CS534 Homework 8: Due Friday June 3, 9:00am

This assignment will take more time than the previous homework assignments. The purpose of this assignment is to give you experience with a "raw" data set. With a raw data set, you must consider the following:

How to formulate the learning problem. Is it a classification problem or a regression problem? Are the data iid (independent and identically-distributed) or are they sequential, spatial, or relational? Is all of the data labeled, or is some of it unlabeled?
Performance criterion. How should performance be measured? Error rate? Precision and Recall? AUC? Expected misclassification cost? What loss function should be used for training the learning algorithm?
Feature design. How should the raw features be transformed so that the data is suitable for machine learning? Should the data be aggregated in some way? Should the data be transformed so that it has a more gaussian distribution?
Algorithm choice. Which learning algorithms would be best for this problem? Factors to consider: data set size, noise level, continuous versus discrete features, missing values, semi-supervised.
Algorithm tuning. If the algorithm has user-set parameters, what strategy should be used for setting them?
Overfitting Avoidance. Is there a risk of overfitting? If so, what overfitting avoidance methods should be applied? How should they be tuned?

Data Sets

For the assignment, you can choose one of the following three data sets:

Hyphenation Data. The problem is to construct a program for dividing English words into syllables by hyphenation. Such programs are used by word-processing programs to decide where to insert hyphens into words.
BodyMedia Data. The problem is to predict when a person is performing a particular activity based on 9 physiological readings taken from a wearable sensor.
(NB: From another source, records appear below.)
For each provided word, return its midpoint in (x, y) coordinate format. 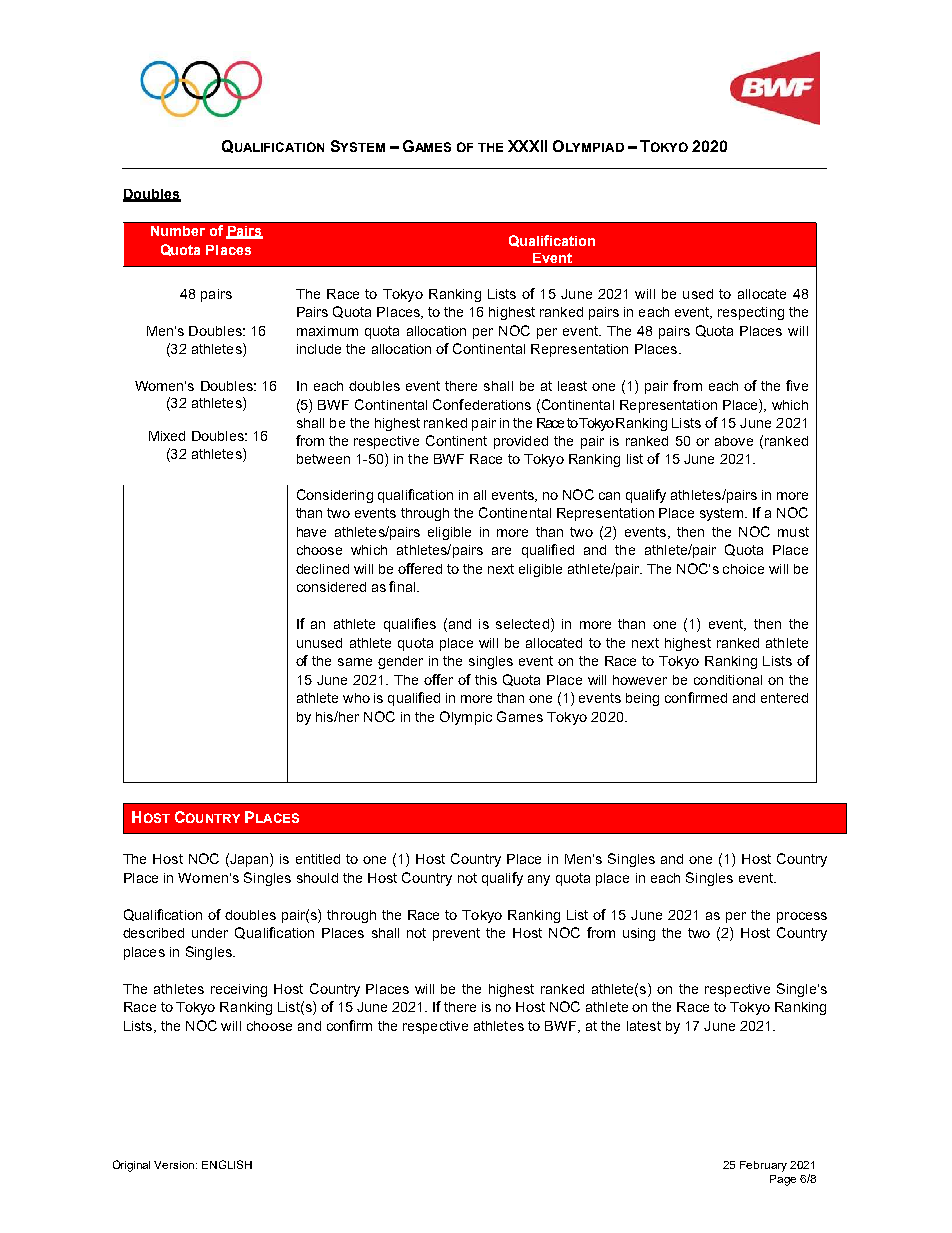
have (311, 532)
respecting (751, 313)
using (639, 934)
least (572, 386)
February (763, 1166)
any (539, 880)
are (501, 551)
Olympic (466, 718)
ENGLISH (227, 1164)
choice (743, 569)
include (319, 349)
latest (644, 1026)
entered (784, 698)
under (210, 933)
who (356, 698)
TaskTracer Data. The problem is to predict which task a user is executing at the desktop.

If you would like to study some other data set, please send me email immediately and we can discuss it. I hope to have a third data set from the TaskTracer project which I will make available later this week.

Hyphenation Problem

I have placed two data files in /usr/local/classes/eecs/spring2005/cs534/weka/data: hyphen.train and hyphen.eval. These are not in arff format. Each file has one word per line. The word contains a hyphen at each point where it is legal to insert a hyphen. Your task is to create a program that can take a file of new words and output those words (one per line) with hyphens inserted in all of the legal places.

I constructed this dataset myself, so it may contain errors. I have checked most of the words against a dictionary, but I may have missed some and I may have made typing errors also. If you find training examples that seem to be wrong, please let me know.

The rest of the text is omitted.